To evaluate the quality of the pre-training, we integrate two baselines:
– FC-SC: We feed the shallow classifier (SC) with features from a channel-wise fully connected (FC) layer. Although the FC layer is trained during the downstream task, if the U-BARN representations are meaningful, we expect U-BARNFR to outperform this configuration.
– U-BARNe2e: The fully supervised framework U-BARNe2e, where the model is trained from scratch on the downstream task (end-to-end (e2e)). When enough labelled data are provided, we expect U-BARNe2e to outperform U-BARNFR . The fully-supervised architecture is compared to another well known fully-supervised spectro-spatio-temporal architecture on SITS: U-TAE.
Results
Results of the two downstream segmentation tasks
Model | Nber of trainable weights | F1 PASTIS | F1 MSENGE |
---|---|---|---|
FC-SC | 14547 | 0.509 | 0.323 |
U-BARN-FR | 13843 | 0.618 | 0.356 |
U-BARN-FT | 1122323 | 0.816 | 0.506 |
U-BARN-e2e | 1122323 | 0.820 | 0.492 |
U-TAE | 1086969 | 0.803 | 0.426 |
First, as expected, U-BARNFR outperforms FC-SC, showing that the features extracted by U-BARN are meaningful for both segmentation tasks. Second, we observe that in the MultiSenGE land cover segmentation task, the fine-tuned configuration (U-BARNFT) outperforms the fully-supervised one (U-BARNe2e). Nevertheless, when working on the full PASTIS labeled dataset, in contrast to MultiSENGE, we observe no gain from fine-tuning compared to the fully supervised framework on PASTIS. We assume that there may be enough labeled data for PASTIS task, to pre-train the model from scratch. Third, the results show that the newly proposed architecture is consistent with the existing baseline: the performance of the fully supervised U-BARN is slightly higher than that of U-TAE.
Labeled data scarcity simulation
We have conducted a second experiment where the number of labeled data is greatly reduced on PASTIS. As expected, with a decrease in the number of labeled data, the models’ performances drop. Nevertheless, the drop in performance is different for the pre-trained architecture U-BARNFT, and the two fully-supervised architectures U-BARNe2eand U-TAE. Indeed, we observe that when the number of labeled data is small, fine-tuning greatly improves the performance. This experiment highlights the benefit of self-supervised pre-training in configuration when labeled data is lacking.
Supplementary results
Investigation of the masking rate influence, training and inference time as well as detailed segmentation performances are available in the full paper.
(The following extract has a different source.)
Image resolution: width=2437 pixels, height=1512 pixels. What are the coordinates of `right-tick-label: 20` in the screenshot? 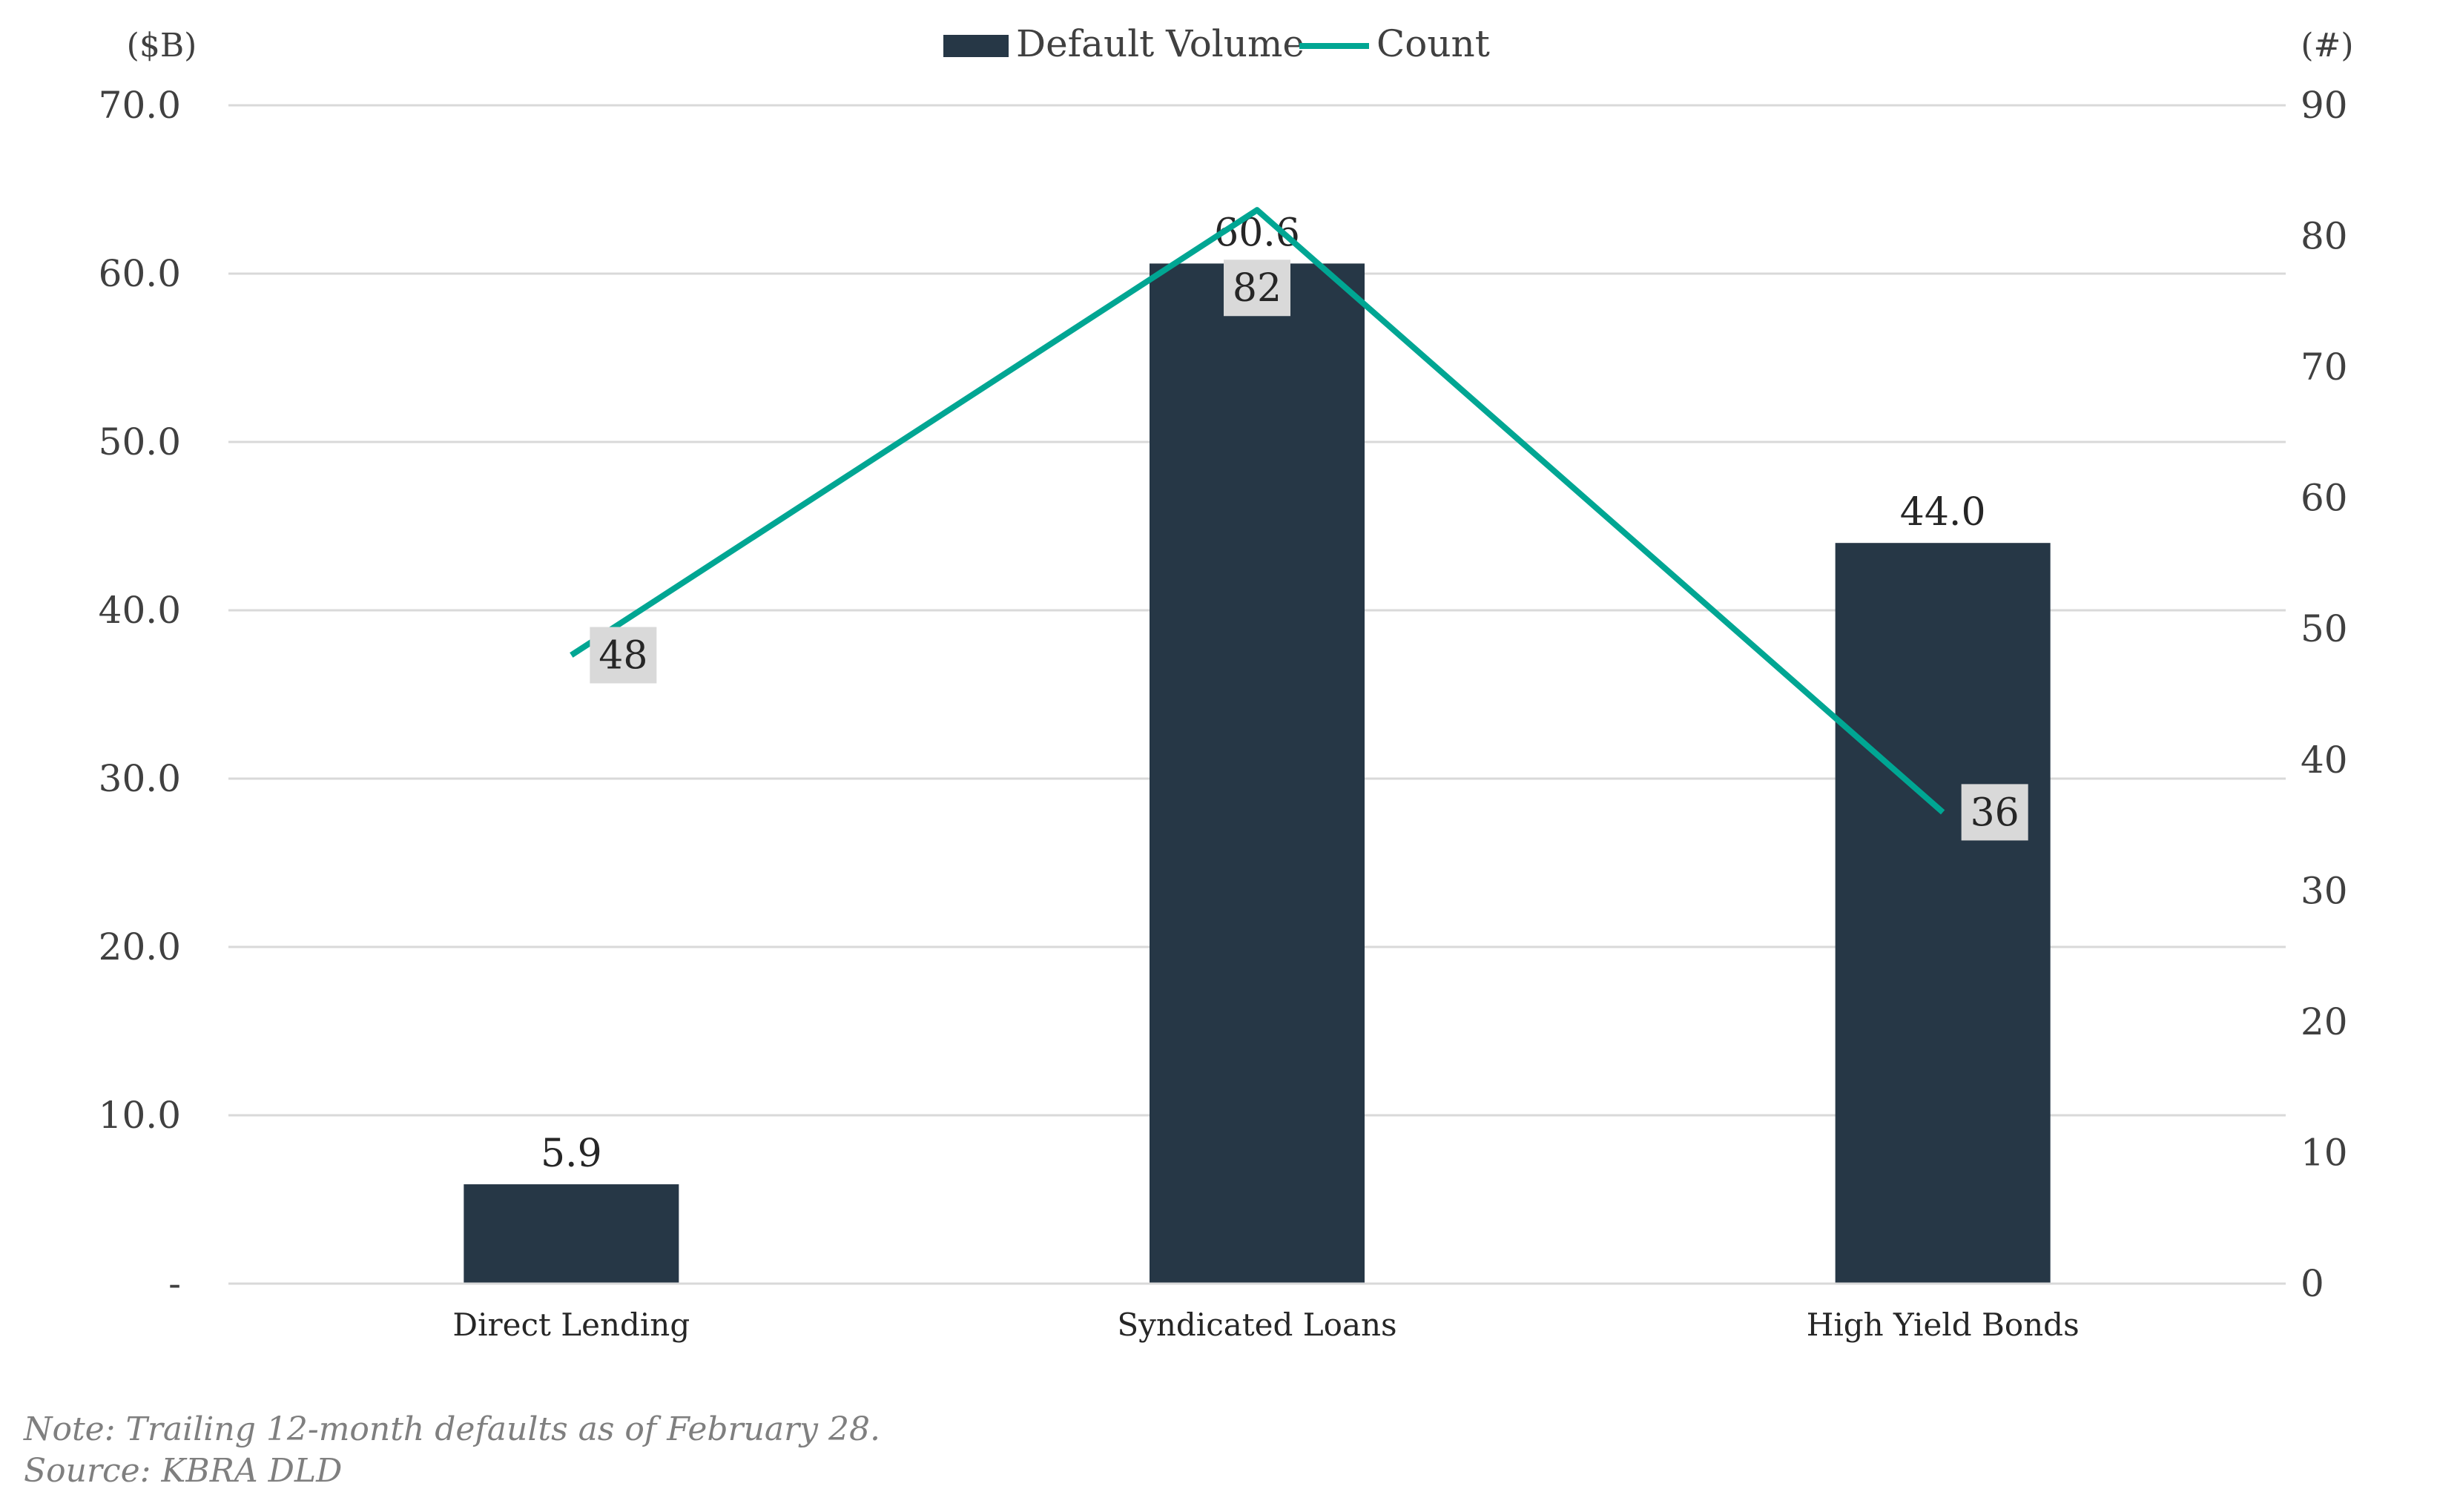 It's located at (2324, 1022).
Conclusion and perspectives
We have proposed a novel method for learning self-supervised representations of SITS. First, the proposed architecture’s performance is consistent with the U-TAE competitive architecture. Moreover, our results show that the pre-training strategy is efficient in extracting meaningful representations for crop as well as land cover segmentation tasks.
Nevertheless, the proposed method suffers from several limitations:
- The proposed architecture only processes annual SITS.
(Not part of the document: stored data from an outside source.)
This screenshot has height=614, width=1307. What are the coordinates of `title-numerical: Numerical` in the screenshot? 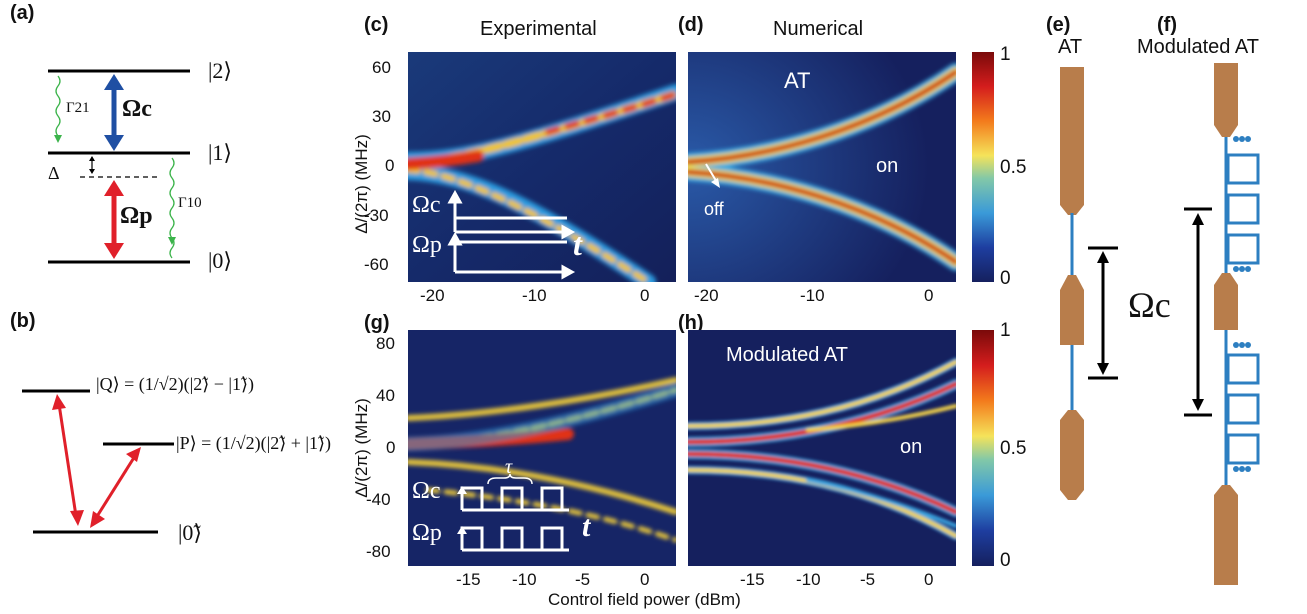 It's located at (818, 29).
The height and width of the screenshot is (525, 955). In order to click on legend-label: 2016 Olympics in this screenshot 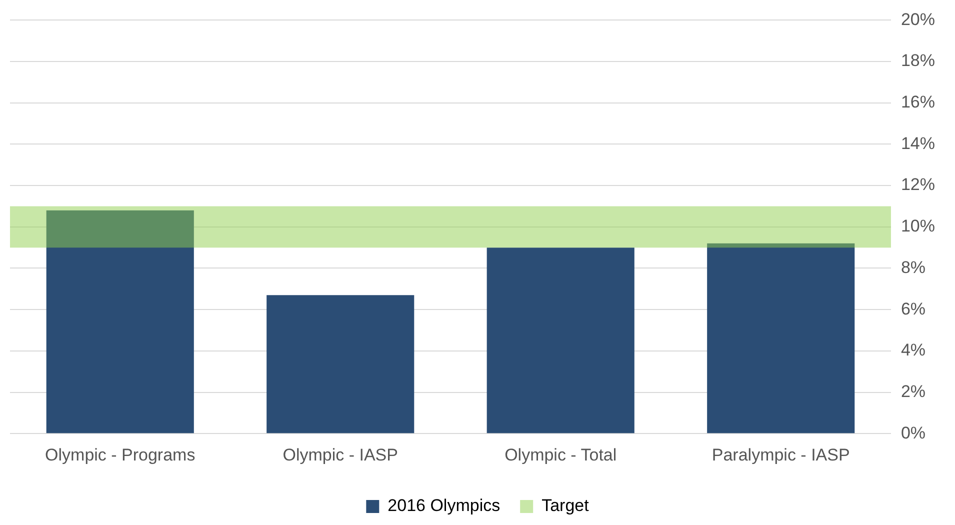, I will do `click(444, 506)`.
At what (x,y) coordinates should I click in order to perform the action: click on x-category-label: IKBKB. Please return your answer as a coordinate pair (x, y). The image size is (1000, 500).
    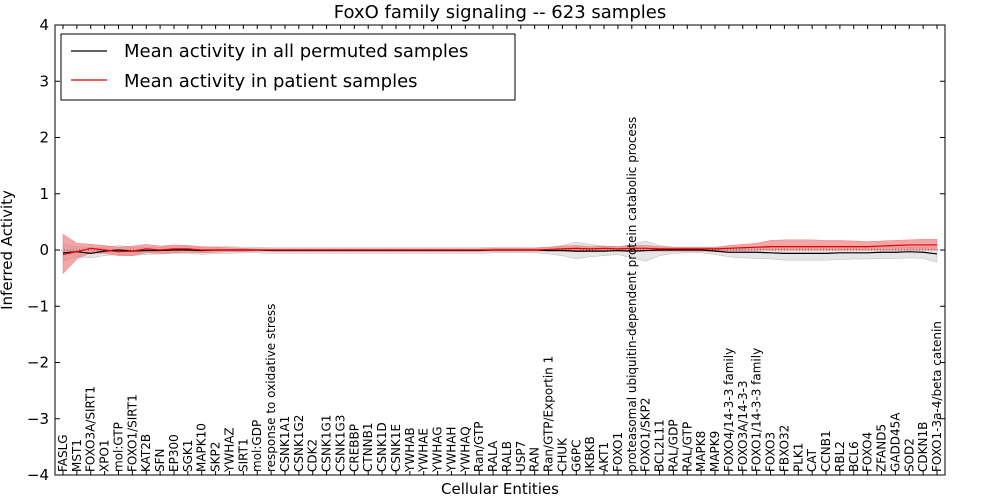
    Looking at the image, I should click on (590, 454).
- The proposed architecture is less computationally efficient compared to the U-TAE, and further research should be done to reduce the number of operations in our architecture.
- The temporal dimension of the learned representation is the same as the input time series. In the case of irregularly sampled time series, the classifier in the downstream task must be able to handle this type of data.
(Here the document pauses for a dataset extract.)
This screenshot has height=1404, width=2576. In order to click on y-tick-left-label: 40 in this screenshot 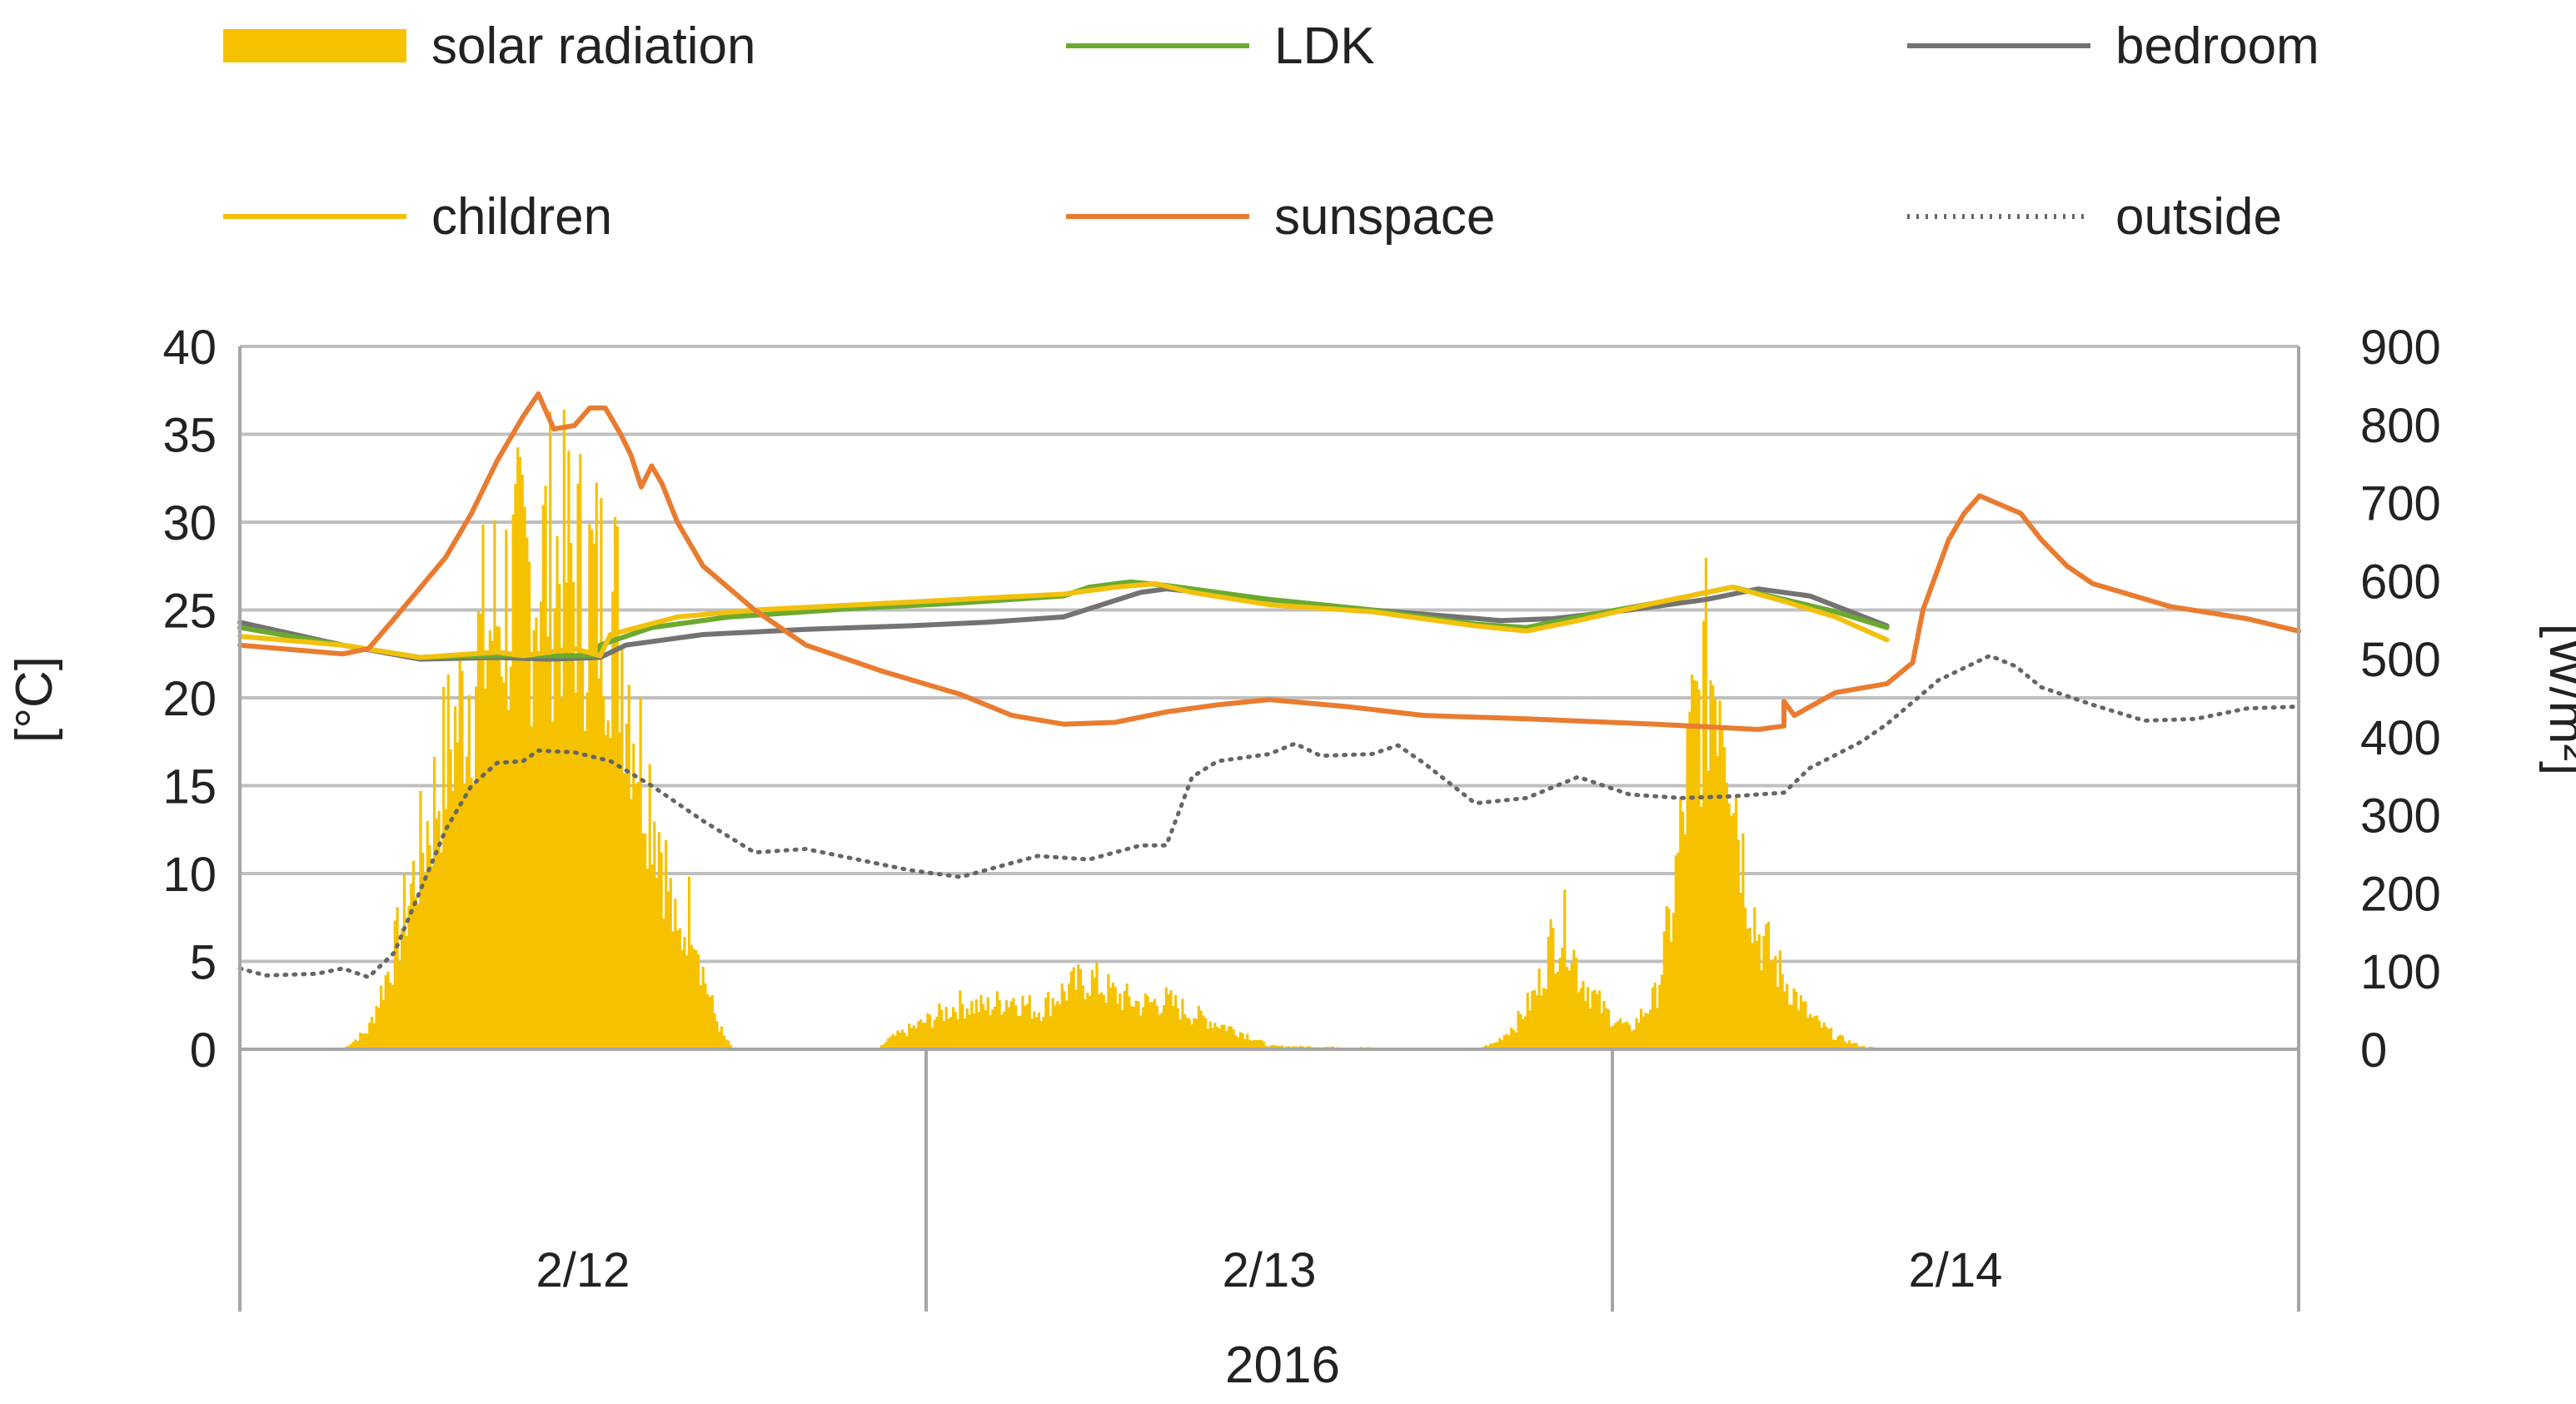, I will do `click(190, 348)`.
Lastly, future work will focus on producing fixed-dimensional representations of irregular and unaligned SITS. Additionally, we intend to use other downstream tasks and integrate other modalities, such as Sentinel 1 SITS.
Acknowledgements
This work is supported by the DeepChange project under the grant agreement ANR-DeepChange CE23. We would like to thank CNES for the provision of its high performance computing (HPC) infrastructure to run the experiments presented in this paper and the associated help.